TÂCHES À RÉALISER ::
A. Renvoyez à l'identique le passage du texte sur le Monotype de la Loire compris entre « Avec l’adoption de » et « assister aux courses. », bornes incluses.
B. Prolongez le texte sur le Monotype de la Loire au-delà de sa dernière phrase.

EXTRAIT RETENU ::
>>>

Monotype de la Loire
En 1928, le régatier nantais Gaston Brunet, sociétaire du Sport Nautique de l’Ouest (SNO) fit construire par les chantiers Aubin, sur les plans de l’architecte naval Talma Bertrand, originaire de Trentemoult, un petit quillard de 5,50 mètres baptisé Ou-Ké-Ti. Le succès de ce plan fut tel que Ou-Ké-Ti fut le premier exemplaire d’une série connue sous l’appellation Monotype de la Loire. Un bateau de régate pur beurre nantais, petit par la taille mais grand par la réputation dont il ne reste plus un exemplaire naviguant. Mais sa renaissance est pour bientôt…
Le succès du yachting à Nantes
Il est difficile d’imaginer la passion qui s’empara des Nantais, au milieu du 19e siècle, avec l’apparition des sports nautiques que l’on désignait alors sous le terme de yachting. Selon François Puget, la première régate officielle fut organisée à Nantes par la municipalité le 17 août 1851 à l’occasion de l’inauguration de la gare dite d’Orléans. Trois bateaux, transportés par le train depuis la région parisienne, y participèrent et remportèrent les premiers prix, ce qui ne manqua de piquer au vif et de stimuler les premiers régatiers nantais. L’engouement fut tel que Nantes devint en quelques décennies la première place française après Paris pour le yachting. Des bateaux de tous types y furent construits dans les nombreux chantiers de cette époque, en bois et, très tôt, en fer, spécificité nantaise.
Avec l’adoption de la jauge internationale (JI) ou Metre Rule en 1906, les bateaux commencèrent à obéir à des spécifications communes qui permettaient à ces quillards de régater en temps réel par série telles que les 12 m JI, les 8 m JI et les 6m JI (des chiffres qui ne correspondent pas à la longueur du bateau : ainsi un 6 m JI mesure environ 9 mètres de long et un 8 m JI environ 12 mètres). Il s’agissait donc de bateaux prestigieux mais coûteux qui nécessitaient, outre des moyens conséquents, la mobilisation d’équipages aguerris. De plus, ces bateaux dotés de tirant d’eau assez fort évoluaient au large, loin des yeux du public – alors nombreux - qui venait assister aux courses.

<<<

DONNÉES BRUTES ::

>>>

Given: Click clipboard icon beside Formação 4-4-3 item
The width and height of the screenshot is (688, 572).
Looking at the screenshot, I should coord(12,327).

<<<

RÉPONSES DANS L'ORDRE ::
A.
Avec l’adoption de la jauge internationale (JI) ou Metre Rule en 1906, les bateaux commencèrent à obéir à des spécifications communes qui permettaient à ces quillards de régater en temps réel par série telles que les 12 m JI, les 8 m JI et les 6m JI (des chiffres qui ne correspondent pas à la longueur du bateau : ainsi un 6 m JI mesure environ 9 mètres de long et un 8 m JI environ 12 mètres). Il s’agissait donc de bateaux prestigieux mais coûteux qui nécessitaient, outre des moyens conséquents, la mobilisation d’équipages aguerris. De plus, ces bateaux dotés de tirant d’eau assez fort évoluaient au large, loin des yeux du public – alors nombreux - qui venait assister aux courses.

B.
Ou-Ké-Ti, le premier d’une série née en 1928
Les sportifs nantais qui régataient en mer mais aussi, très souvent, sur l’Erdre et sur la Loire exprimèrent assez tôt le besoin de bateaux plus économiques, plus légers, ne nécessitant que deux équipiers et accessibles aux jeunes. C’est ainsi que l’on vit apparaître les séries nationales, les 6,50 et 8,50 qui devinrent séries internationales en 1920. Plusieurs Nantais en possédèrent. Plus tard, en 1928, Gaston Brunet passa commande à Talma Bertrand, architecte naval déjà réputé, d’un petit bateau de régate, élégant, vif et racé qui devint le premier d’une série que l’on désigna ensuite comme celle des Monotypes de la Loire.

Lettre de Gaston Brunet à Talma Bertrand
Date du document : 04/12/1928
En effet, le succès de ce plan fut tel que beaucoup de régatiers inscrits au SNO réclamèrent aux instances nationales la reconnaissance d’une classe monotype permettant à des bateaux semblables techniquement de s’aligner sur la même ligne de départ. C’est ainsi que naquit la série des Monotypes de la Loire que la revue de référence Le Yacht du 23 mars 1929 présenta comme telle, en précisant que les plans appartenaient au SNO. Sans doute, les dirigeants du SNO les avaient-ils acquis auprès de Talma Bertrand pour faciliter la création de la série... Un autre numéro de la revue fait le compte-rendu de régates organisées par le Cercle de la Voile de Nantes (CVN) à Gachet sur l’Erdre les 5 et 9 mai 1929 avec le commentaire suivant : « Ce fut l’occasion d’admirer la superbe tenue par brise forte de la nouvelle création de T. Bertrand, soigneusement exécutée par les chantiers Aubin ».

Plans de forme du monotype de la Loire
Date du document : 23/03/1929
On ne sait pas exactement combien d’exemplaires furent construits – une quinzaine vraisemblablement – mais ils passèrent entre les mains des meilleurs régatiers de l’époque : outre les Brunet père et fils, les Tiriau, Lory, Binet et Lefièvre, Lory, Thubé, Guillet, Biette… La plupart des Monotypes de la Loire furent construits par les chantiers Aubin installés alors sur l’Erdre, en contrebas du pont de la Tortière, à Nantes, à part deux ou trois exemplaires construits à Angers.

Le Ou-Ké-Ti et le Ben Hur en régate sur l’Erdre
Date du document :
Le coup d’arrêt de la guerre
Toutefois, la Seconde Guerre mondiale, avec son cortège d’horreurs et de souffrances, mit un coup de frein brutal au développement de la série, comme de la plupart des constructions de plaisance. De plus, durant l’Occupation, les bateaux en état de naviguer furent réquisitionnés par les Allemands, les Monotypes de la Loire ne durent pas échapper à la règle… Sans doute, les contrecoups de la crise économique de 1929 eurent-ils aussi quelques effets.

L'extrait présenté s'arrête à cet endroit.